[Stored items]

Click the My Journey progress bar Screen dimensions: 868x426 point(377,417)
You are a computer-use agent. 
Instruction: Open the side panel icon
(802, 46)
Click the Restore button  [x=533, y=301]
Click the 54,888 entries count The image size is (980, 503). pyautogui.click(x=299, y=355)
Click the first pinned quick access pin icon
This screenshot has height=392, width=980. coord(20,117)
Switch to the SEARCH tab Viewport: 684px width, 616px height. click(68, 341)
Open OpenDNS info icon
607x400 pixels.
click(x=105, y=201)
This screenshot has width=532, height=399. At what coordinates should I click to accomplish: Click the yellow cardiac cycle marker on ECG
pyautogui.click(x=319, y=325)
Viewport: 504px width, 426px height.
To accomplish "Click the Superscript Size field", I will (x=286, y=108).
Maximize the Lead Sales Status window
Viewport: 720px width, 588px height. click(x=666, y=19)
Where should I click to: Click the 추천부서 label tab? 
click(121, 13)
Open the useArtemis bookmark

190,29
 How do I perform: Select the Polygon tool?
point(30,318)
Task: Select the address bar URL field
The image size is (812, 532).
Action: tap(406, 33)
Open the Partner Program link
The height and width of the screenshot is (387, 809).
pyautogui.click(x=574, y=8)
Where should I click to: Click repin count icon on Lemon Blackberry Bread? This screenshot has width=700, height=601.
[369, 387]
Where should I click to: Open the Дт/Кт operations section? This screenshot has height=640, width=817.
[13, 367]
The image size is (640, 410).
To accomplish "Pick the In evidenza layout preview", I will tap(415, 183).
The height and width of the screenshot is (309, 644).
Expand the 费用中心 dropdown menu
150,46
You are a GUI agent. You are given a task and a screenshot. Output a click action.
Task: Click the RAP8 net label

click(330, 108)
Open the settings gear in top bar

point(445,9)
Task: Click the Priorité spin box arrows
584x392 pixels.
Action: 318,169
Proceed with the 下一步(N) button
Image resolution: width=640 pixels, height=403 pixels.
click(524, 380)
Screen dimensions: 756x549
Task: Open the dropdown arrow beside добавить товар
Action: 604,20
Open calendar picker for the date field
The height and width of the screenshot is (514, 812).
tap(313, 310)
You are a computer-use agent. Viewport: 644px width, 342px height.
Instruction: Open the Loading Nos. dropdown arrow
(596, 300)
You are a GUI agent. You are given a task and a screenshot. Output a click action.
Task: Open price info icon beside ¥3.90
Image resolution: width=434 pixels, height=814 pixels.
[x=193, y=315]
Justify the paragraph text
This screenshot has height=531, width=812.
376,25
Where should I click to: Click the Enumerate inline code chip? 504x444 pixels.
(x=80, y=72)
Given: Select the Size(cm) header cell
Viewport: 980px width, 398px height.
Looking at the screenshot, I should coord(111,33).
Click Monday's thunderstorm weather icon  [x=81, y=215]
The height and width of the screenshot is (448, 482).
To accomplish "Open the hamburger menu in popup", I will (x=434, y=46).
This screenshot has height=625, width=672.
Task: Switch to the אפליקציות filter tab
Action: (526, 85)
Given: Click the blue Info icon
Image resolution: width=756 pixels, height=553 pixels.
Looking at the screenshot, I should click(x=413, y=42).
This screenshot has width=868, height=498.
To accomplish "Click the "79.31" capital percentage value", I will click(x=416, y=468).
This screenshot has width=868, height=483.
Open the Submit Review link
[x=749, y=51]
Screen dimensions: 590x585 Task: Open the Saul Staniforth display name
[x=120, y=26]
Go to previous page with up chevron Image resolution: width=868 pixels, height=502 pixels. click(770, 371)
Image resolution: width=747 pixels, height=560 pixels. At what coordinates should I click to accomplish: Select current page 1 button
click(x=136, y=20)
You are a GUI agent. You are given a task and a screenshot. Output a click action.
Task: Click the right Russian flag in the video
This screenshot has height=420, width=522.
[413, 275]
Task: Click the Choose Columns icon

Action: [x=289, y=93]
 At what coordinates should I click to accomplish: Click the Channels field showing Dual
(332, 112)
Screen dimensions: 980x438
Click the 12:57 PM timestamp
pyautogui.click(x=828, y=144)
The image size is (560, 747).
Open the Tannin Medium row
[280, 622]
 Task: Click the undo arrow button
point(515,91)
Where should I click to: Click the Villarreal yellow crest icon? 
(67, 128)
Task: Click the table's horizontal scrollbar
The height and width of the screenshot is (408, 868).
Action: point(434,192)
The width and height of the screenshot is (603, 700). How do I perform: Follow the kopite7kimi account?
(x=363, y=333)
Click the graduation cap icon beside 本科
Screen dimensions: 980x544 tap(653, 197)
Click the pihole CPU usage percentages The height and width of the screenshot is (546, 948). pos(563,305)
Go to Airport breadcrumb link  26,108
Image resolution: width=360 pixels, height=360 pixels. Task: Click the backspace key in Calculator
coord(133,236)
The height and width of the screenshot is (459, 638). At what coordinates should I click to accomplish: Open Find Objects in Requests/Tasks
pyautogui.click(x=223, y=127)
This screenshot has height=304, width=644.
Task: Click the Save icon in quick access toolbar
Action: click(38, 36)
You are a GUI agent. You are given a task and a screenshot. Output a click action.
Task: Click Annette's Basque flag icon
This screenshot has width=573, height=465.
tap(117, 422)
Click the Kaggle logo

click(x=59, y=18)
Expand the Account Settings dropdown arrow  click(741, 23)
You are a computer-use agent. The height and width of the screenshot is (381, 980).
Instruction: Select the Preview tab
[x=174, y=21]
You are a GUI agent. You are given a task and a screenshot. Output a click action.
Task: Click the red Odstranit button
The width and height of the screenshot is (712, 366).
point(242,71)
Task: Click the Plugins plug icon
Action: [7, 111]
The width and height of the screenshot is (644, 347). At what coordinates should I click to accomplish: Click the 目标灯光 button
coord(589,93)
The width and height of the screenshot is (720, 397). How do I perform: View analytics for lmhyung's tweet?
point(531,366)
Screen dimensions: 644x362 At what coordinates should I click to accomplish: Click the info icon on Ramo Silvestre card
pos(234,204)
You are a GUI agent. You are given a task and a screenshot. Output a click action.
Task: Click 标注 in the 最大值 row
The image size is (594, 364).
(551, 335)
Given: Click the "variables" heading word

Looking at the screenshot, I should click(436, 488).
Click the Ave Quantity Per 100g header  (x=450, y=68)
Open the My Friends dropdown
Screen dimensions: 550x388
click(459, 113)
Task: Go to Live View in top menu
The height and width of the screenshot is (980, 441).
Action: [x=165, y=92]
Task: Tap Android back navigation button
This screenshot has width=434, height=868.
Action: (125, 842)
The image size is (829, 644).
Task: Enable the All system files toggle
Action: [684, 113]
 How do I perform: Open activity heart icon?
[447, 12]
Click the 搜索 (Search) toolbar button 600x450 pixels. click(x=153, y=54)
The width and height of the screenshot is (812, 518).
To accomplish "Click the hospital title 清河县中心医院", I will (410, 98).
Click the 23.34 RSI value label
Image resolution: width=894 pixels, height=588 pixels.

### YOUR OBJECTIVE
Every entry must be printed again, exactly as it reads.

### ANSWER BOX
Click the My Journey progress bar Screen dimensions: 868x426 point(377,417)
You are a computer-use agent. 
Instruction: Open the side panel icon
(802, 46)
Click the Restore button  [x=533, y=301]
Click the 54,888 entries count The image size is (980, 503). pyautogui.click(x=299, y=355)
Click the first pinned quick access pin icon
This screenshot has height=392, width=980. coord(20,117)
Switch to the SEARCH tab Viewport: 684px width, 616px height. click(68, 341)
Open OpenDNS info icon
607x400 pixels.
click(x=105, y=201)
This screenshot has width=532, height=399. At what coordinates should I click to accomplish: Click the yellow cardiac cycle marker on ECG
pyautogui.click(x=319, y=325)
Viewport: 504px width, 426px height.
To accomplish "Click the Superscript Size field", I will (x=286, y=108).
Maximize the Lead Sales Status window
Viewport: 720px width, 588px height. click(x=666, y=19)
Where should I click to: Click the 추천부서 label tab? 
click(121, 13)
Open the useArtemis bookmark

190,29
 How do I perform: Select the Polygon tool?
point(30,318)
Task: Select the address bar URL field
The image size is (812, 532).
Action: tap(406, 33)
Open the Partner Program link
The height and width of the screenshot is (387, 809).
pyautogui.click(x=574, y=8)
Where should I click to: Click repin count icon on Lemon Blackberry Bread? This screenshot has width=700, height=601.
[369, 387]
Where should I click to: Open the Дт/Кт operations section? This screenshot has height=640, width=817.
[13, 367]
The image size is (640, 410).
To accomplish "Pick the In evidenza layout preview", I will tap(415, 183).
The height and width of the screenshot is (309, 644).
Expand the 费用中心 dropdown menu
150,46
You are a GUI agent. You are given a task and a screenshot. Output a click action.
Task: Click the RAP8 net label

click(330, 108)
Open the settings gear in top bar

point(445,9)
Task: Click the Priorité spin box arrows
584x392 pixels.
Action: 318,169
Proceed with the 下一步(N) button
Image resolution: width=640 pixels, height=403 pixels.
click(524, 380)
Screen dimensions: 756x549
Task: Open the dropdown arrow beside добавить товар
Action: 604,20
Open calendar picker for the date field
The height and width of the screenshot is (514, 812).
tap(313, 310)
You are a computer-use agent. Viewport: 644px width, 342px height.
Instruction: Open the Loading Nos. dropdown arrow
(596, 300)
You are a GUI agent. You are given a task and a screenshot. Output a click action.
Task: Open price info icon beside ¥3.90
Image resolution: width=434 pixels, height=814 pixels.
[x=193, y=315]
Justify the paragraph text
This screenshot has height=531, width=812.
376,25
Where should I click to: Click the Enumerate inline code chip? 504x444 pixels.
(x=80, y=72)
Given: Select the Size(cm) header cell
Viewport: 980px width, 398px height.
Looking at the screenshot, I should coord(111,33).
Click Monday's thunderstorm weather icon  [x=81, y=215]
The height and width of the screenshot is (448, 482).
To accomplish "Open the hamburger menu in popup", I will (x=434, y=46).
This screenshot has height=625, width=672.
Task: Switch to the אפליקציות filter tab
Action: (526, 85)
Given: Click the blue Info icon
Image resolution: width=756 pixels, height=553 pixels.
Looking at the screenshot, I should click(x=413, y=42).
This screenshot has width=868, height=498.
To accomplish "Click the "79.31" capital percentage value", I will click(x=416, y=468).
This screenshot has width=868, height=483.
Open the Submit Review link
[x=749, y=51]
Screen dimensions: 590x585 Task: Open the Saul Staniforth display name
[x=120, y=26]
Go to previous page with up chevron Image resolution: width=868 pixels, height=502 pixels. click(770, 371)
Image resolution: width=747 pixels, height=560 pixels. At what coordinates should I click to accomplish: Select current page 1 button
click(x=136, y=20)
You are a GUI agent. You are given a task and a screenshot. Output a click action.
Task: Click the right Russian flag in the video
This screenshot has height=420, width=522.
[413, 275]
Task: Click the Choose Columns icon

Action: [x=289, y=93]
 At what coordinates should I click to accomplish: Click the Channels field showing Dual
(332, 112)
Screen dimensions: 980x438
Click the 12:57 PM timestamp
pyautogui.click(x=828, y=144)
The image size is (560, 747).
Open the Tannin Medium row
[280, 622]
 Task: Click the undo arrow button
point(515,91)
Where should I click to: Click the Villarreal yellow crest icon? 
(67, 128)
Task: Click the table's horizontal scrollbar
The height and width of the screenshot is (408, 868).
Action: point(434,192)
The width and height of the screenshot is (603, 700). How do I perform: Follow the kopite7kimi account?
(x=363, y=333)
Click the graduation cap icon beside 本科
Screen dimensions: 980x544 tap(653, 197)
Click the pihole CPU usage percentages The height and width of the screenshot is (546, 948). pos(563,305)
Go to Airport breadcrumb link  26,108
Image resolution: width=360 pixels, height=360 pixels. Task: Click the backspace key in Calculator
coord(133,236)
The height and width of the screenshot is (459, 638). At what coordinates should I click to accomplish: Open Find Objects in Requests/Tasks
pyautogui.click(x=223, y=127)
This screenshot has height=304, width=644.
Task: Click the Save icon in quick access toolbar
Action: click(38, 36)
You are a GUI agent. You are given a task and a screenshot. Output a click action.
Task: Click Annette's Basque flag icon
This screenshot has width=573, height=465.
tap(117, 422)
Click the Kaggle logo

click(x=59, y=18)
Expand the Account Settings dropdown arrow  click(741, 23)
You are a computer-use agent. The height and width of the screenshot is (381, 980).
Instruction: Select the Preview tab
[x=174, y=21]
You are a GUI agent. You are given a task and a screenshot. Output a click action.
Task: Click the red Odstranit button
The width and height of the screenshot is (712, 366).
point(242,71)
Task: Click the Plugins plug icon
Action: [7, 111]
The width and height of the screenshot is (644, 347). At what coordinates should I click to accomplish: Click the 目标灯光 button
coord(589,93)
The width and height of the screenshot is (720, 397). How do I perform: View analytics for lmhyung's tweet?
point(531,366)
Screen dimensions: 644x362 At what coordinates should I click to accomplish: Click the info icon on Ramo Silvestre card
pos(234,204)
You are a GUI agent. You are given a task and a screenshot. Output a click action.
Task: Click 标注 in the 最大值 row
The image size is (594, 364).
(551, 335)
Given: Click the "variables" heading word

Looking at the screenshot, I should click(436, 488).
Click the Ave Quantity Per 100g header  (x=450, y=68)
Open the My Friends dropdown
Screen dimensions: 550x388
click(459, 113)
Task: Go to Live View in top menu
The height and width of the screenshot is (980, 441).
Action: [x=165, y=92]
Task: Tap Android back navigation button
This screenshot has width=434, height=868.
Action: (125, 842)
The image size is (829, 644).
Task: Enable the All system files toggle
Action: [684, 113]
 How do I perform: Open activity heart icon?
[447, 12]
Click the 搜索 (Search) toolbar button 600x450 pixels. click(x=153, y=54)
The width and height of the screenshot is (812, 518).
To accomplish "Click the hospital title 清河县中心医院", I will (410, 98).
Click the 23.34 RSI value label
Image resolution: width=894 pixels, height=588 pixels.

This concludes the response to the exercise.